┌─ EXTRACTED MATERIAL
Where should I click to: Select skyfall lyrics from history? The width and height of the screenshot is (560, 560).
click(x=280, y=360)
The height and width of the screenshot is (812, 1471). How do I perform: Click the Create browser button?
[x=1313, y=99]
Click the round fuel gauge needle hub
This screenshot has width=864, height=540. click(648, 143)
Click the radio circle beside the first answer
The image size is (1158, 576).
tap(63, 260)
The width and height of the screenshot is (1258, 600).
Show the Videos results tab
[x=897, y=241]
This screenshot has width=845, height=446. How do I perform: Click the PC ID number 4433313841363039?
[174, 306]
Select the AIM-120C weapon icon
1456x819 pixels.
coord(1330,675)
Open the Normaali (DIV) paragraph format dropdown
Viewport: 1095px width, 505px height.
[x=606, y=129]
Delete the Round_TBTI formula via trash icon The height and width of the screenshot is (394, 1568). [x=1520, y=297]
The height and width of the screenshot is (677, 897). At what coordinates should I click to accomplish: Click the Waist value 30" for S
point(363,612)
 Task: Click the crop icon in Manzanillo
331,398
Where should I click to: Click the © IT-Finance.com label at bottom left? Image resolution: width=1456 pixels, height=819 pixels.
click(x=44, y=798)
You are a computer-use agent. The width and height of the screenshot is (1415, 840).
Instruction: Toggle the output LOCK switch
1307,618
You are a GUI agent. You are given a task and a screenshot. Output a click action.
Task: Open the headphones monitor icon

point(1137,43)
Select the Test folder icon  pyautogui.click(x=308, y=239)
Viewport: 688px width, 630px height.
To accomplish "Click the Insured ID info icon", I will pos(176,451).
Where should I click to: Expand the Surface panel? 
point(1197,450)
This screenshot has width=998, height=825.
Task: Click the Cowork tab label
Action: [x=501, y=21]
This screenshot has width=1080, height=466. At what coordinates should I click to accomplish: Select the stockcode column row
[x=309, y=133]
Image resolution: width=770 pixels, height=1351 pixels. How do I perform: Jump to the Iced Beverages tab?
└─
▶ [DIRECTIONS FOR THIS TASK] Please go through the data above and copy every line containing the string "resolution". Match it case-sensitively.

▶ [SOLUTION BELOW]
Where should I click to: Click the © IT-Finance.com label at bottom left? Image resolution: width=1456 pixels, height=819 pixels.
Image resolution: width=770 pixels, height=1351 pixels. How do I perform: Jump to the Iced Beverages tab?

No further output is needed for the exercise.